The British Connection

In short, alcohol. More specifically, the port, which seems to be experiencing a renaissance, especially among young people.

From outside the Church of Sao Francisco, look across the Douro and see “the highest alcohol concentration in the world,” as Susana puts it. Churchill’s, Dow, Croft, Taylor’s, Sandeman – they are all here and most are still owned and operated by British families.

We head for Taylor’s (established 1692), where you’ll be presented with an engaging audio guide, followed by a tasting of several ports.

Join the club

Well, you can’t, but you should still try to visit The Factory House, which was founded around 1654 as a commercial association for British merchants living in Porto.
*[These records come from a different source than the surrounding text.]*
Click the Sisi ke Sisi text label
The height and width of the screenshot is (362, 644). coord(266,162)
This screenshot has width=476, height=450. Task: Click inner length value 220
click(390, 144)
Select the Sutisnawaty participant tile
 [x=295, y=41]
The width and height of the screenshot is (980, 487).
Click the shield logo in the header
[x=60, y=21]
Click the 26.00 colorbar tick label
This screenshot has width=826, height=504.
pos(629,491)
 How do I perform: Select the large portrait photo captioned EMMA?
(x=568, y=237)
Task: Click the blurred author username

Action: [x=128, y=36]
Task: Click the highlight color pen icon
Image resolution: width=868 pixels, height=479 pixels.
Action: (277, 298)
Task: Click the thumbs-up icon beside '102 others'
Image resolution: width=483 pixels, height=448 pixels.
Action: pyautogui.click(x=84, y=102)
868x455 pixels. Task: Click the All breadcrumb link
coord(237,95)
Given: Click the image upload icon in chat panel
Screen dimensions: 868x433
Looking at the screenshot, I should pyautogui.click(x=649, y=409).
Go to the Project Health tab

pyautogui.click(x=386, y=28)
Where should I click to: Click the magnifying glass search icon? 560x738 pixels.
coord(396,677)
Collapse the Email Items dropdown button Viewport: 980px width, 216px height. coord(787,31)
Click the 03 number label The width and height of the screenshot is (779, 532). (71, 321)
Today it is run by members of the British port industry. It is a beautiful 18th century Neo-Palladian building designed by British Consul John Whitehead.

Something to think about

The best pastel de nata (custard tarts) can be found at Manteigaria near Liberty Square, says Mark Palmer

The best pastel de nata (custard tarts) can be found at Manteigaria near Liberty Square, says Mark Palmer

Unique to Porto is the francesinha, which means ‘little Frenchman’ – but it’s nothing like that. Prepare yourself for a sandwich made with pork, bacon, smoked sausage and medium-rare beef, all covered in a thick layer of cheese sauce with a fried egg on top.

The best pastel de nata (custard tarts) can be found at Manteigaria near Liberty Square – to drink with a glass of port. We also have a spectacular dinner at Restaurant a Brasileira (part of the Pestana collection), also near Liberty Square.

On track

New York has Grand Central, Paris the Gare du Nord – and Porto has Sao Bento, where 20,000 hand-painted tiles tell the story of the city in all its quirky glory. It must be one of the busiest competitions in the world, even though most people don’t actually get on the train.

Where to stay

Top of the stack (and on top of the hill overlooking the river) is The Yeatman, but we’re staying at the sister hotel Infante Sagres which is cheaper and perfectly positioned. It was built in 1951 and has just undergone an extensive renovation.

The stained glass panels behind the main staircase (dating from 1945) are simply exquisite and on the other side of the building is the trendy Vogue Café serving deadly cocktails until the early hours.